*Given text*.
Tim Wu, Professor of Law at Columbia and blogger, wrote an article for Slate last week titled “Is There ‘Hope’ for Shepard Fairey? How does fair-use law work, anyway?” The article strikes me as good vehicle to explain fair use to people who are just starting to explore copyright in that it is sufficiently wonky to dig beneath the surface of a sometimes murky issue, but at the same, written in prose that is geared towards a broader audience. Wu explains fair use through  situational categories, similar to the type suggested in Pamela Samuelson’s work Unbundling Fair Use:

What counts as a “good reason”? In addition to our two examples, take a look at what has been declared fair use by courts or legislatures. They include:

  • Quotations of reasonable length
  • Parody (but not satire)
  • Use in news reporting
  • Time-shifting (recording TV for later viewing)
  • Thumbnailing (resizing) for image search engines
  • Reverse-engineering for a new operating platform (figuring out what you need to do to write a game that works on a Sony Playstation)
  • Limited copying for classroom or educational use

Wu proceeds to pin down why so many copyright pundits are fascinated by the Associated Press-Shepard Fairey copyright dispute, at least before the recent revelations about the assertions in Fairey’s complaint: It presents a new category that has yet to be evaluated:

Shepard Fairey’s case, setting aside his recent troubles for a moment, is one of these new areas. To “Warholize” someone else’s photo (if that’s the right verb) doesn’t fall within an existing category of fair use. So the question is whether it should.

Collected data
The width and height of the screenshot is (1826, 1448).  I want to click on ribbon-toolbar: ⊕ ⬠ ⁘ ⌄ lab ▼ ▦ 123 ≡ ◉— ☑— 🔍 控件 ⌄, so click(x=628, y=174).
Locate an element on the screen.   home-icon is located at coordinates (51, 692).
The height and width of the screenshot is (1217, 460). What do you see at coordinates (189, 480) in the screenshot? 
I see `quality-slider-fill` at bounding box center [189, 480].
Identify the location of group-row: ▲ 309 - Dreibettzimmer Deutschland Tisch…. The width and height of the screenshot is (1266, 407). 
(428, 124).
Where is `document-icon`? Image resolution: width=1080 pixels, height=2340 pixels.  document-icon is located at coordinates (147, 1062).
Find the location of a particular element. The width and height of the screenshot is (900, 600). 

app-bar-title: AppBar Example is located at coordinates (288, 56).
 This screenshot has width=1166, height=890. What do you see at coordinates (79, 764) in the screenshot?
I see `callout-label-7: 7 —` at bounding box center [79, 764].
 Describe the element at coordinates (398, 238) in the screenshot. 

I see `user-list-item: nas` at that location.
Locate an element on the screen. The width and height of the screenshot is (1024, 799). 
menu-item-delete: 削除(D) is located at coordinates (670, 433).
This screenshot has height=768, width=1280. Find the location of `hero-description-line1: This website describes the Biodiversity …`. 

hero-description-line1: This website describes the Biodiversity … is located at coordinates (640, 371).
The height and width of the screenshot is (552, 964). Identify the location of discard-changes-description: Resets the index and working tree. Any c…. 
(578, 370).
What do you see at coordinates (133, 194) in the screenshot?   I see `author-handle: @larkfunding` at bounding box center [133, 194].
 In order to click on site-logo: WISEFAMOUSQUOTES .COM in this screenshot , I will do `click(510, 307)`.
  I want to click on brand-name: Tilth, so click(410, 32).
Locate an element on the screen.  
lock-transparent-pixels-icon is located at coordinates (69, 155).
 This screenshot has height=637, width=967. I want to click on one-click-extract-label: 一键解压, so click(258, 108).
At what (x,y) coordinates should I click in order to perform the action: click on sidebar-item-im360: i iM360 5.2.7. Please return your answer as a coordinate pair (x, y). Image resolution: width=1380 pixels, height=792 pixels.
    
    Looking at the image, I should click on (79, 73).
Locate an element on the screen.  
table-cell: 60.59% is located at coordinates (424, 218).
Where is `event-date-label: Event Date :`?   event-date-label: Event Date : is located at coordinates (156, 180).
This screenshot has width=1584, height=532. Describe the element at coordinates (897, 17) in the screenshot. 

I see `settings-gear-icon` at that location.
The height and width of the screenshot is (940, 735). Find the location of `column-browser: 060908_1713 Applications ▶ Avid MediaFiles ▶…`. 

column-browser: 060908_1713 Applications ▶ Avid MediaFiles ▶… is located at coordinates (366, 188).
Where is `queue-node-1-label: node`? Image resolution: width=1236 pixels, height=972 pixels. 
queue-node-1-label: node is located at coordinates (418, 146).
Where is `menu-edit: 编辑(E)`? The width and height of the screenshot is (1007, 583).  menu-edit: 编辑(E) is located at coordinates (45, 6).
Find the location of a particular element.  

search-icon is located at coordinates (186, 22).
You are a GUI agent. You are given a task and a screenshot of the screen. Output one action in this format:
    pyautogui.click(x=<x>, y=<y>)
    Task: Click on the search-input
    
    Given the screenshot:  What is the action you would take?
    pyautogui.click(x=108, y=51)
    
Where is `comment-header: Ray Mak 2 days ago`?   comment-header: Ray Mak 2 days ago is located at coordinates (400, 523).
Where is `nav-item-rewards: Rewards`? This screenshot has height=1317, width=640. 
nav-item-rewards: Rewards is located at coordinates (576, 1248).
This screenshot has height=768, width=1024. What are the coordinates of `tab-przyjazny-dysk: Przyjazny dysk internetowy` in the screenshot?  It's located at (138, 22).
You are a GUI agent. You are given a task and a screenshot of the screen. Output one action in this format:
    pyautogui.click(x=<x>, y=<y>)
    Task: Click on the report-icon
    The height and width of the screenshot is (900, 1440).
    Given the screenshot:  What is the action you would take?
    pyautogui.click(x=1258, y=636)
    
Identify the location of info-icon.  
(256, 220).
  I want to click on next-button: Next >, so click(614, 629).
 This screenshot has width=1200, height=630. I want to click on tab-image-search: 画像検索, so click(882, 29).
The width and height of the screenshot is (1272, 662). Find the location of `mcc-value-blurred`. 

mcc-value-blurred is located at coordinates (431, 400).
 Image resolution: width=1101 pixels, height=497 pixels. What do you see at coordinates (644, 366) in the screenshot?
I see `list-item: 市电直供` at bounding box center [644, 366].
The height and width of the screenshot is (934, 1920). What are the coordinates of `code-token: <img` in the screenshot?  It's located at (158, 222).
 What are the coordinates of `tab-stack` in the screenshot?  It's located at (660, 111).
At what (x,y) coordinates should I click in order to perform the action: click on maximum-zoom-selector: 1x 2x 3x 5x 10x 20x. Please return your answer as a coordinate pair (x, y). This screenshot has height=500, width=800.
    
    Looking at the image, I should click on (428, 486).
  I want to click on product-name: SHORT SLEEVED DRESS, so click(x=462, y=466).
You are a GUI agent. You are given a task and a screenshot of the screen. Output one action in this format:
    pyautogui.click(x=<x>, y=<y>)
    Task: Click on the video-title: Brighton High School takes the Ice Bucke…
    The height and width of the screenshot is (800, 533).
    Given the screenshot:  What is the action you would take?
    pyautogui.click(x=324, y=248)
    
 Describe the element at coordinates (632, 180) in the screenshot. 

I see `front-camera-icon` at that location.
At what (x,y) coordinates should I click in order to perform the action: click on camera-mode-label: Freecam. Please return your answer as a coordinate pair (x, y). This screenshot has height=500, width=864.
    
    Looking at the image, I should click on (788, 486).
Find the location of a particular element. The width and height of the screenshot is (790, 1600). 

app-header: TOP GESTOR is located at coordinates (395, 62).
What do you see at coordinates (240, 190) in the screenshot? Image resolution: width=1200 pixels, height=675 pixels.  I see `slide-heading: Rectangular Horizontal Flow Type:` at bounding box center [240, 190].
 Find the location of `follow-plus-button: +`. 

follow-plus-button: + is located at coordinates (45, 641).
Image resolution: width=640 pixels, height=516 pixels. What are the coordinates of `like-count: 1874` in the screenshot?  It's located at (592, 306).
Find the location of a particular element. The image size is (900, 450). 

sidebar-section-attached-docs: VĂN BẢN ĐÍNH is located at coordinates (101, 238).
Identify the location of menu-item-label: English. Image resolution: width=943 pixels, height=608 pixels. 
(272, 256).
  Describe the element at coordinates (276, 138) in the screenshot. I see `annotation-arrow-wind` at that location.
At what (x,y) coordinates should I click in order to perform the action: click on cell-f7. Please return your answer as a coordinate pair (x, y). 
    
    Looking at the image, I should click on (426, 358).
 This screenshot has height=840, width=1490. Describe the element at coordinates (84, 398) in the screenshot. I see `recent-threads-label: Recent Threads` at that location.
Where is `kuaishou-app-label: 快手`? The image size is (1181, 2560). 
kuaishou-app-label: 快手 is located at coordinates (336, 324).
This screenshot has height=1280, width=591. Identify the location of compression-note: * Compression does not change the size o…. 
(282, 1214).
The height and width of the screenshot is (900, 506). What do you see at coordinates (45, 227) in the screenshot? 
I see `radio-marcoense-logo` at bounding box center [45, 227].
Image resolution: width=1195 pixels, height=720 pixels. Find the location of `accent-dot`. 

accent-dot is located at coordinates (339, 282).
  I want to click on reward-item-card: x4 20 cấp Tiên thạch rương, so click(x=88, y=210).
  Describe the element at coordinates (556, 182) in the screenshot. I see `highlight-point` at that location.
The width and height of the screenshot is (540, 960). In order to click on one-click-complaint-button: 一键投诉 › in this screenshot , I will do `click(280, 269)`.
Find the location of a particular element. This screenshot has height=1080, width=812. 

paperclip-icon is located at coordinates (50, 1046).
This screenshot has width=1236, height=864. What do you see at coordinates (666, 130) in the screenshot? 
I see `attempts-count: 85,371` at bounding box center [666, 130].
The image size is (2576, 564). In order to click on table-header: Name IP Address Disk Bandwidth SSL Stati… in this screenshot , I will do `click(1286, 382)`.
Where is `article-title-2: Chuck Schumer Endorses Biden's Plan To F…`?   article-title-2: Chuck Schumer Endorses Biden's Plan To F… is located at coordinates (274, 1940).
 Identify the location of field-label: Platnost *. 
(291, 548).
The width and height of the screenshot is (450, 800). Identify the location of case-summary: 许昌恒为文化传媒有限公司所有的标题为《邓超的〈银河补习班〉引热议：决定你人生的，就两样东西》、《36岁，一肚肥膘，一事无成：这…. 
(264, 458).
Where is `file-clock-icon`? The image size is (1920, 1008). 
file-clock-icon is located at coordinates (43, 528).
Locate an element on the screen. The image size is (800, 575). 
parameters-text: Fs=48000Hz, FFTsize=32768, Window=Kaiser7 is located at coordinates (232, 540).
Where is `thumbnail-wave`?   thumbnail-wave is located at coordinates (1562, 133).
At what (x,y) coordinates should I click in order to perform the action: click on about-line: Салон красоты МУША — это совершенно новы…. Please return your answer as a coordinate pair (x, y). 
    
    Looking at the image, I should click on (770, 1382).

*Exercise details*.
Please return the full fair use text above, word for word.

*Task answer*.
Tim Wu, Professor of Law at Columbia and blogger, wrote an article for Slate last week titled “Is There ‘Hope’ for Shepard Fairey? How does fair-use law work, anyway?” The article strikes me as good vehicle to explain fair use to people who are just starting to explore copyright in that it is sufficiently wonky to dig beneath the surface of a sometimes murky issue, but at the same, written in prose that is geared towards a broader audience. Wu explains fair use through  situational categories, similar to the type suggested in Pamela Samuelson’s work Unbundling Fair Use:

What counts as a “good reason”? In addition to our two examples, take a look at what has been declared fair use by courts or legislatures. They include:

  • Quotations of reasonable length
  • Parody (but not satire)
  • Use in news reporting
  • Time-shifting (recording TV for later viewing)
  • Thumbnailing (resizing) for image search engines
  • Reverse-engineering for a new operating platform (figuring out what you need to do to write a game that works on a Sony Playstation)
  • Limited copying for classroom or educational use

Wu proceeds to pin down why so many copyright pundits are fascinated by the Associated Press-Shepard Fairey copyright dispute, at least before the recent revelations about the assertions in Fairey’s complaint: It presents a new category that has yet to be evaluated:

Shepard Fairey’s case, setting aside his recent troubles for a moment, is one of these new areas. To “Warholize” someone else’s photo (if that’s the right verb) doesn’t fall within an existing category of fair use. So the question is whether it should.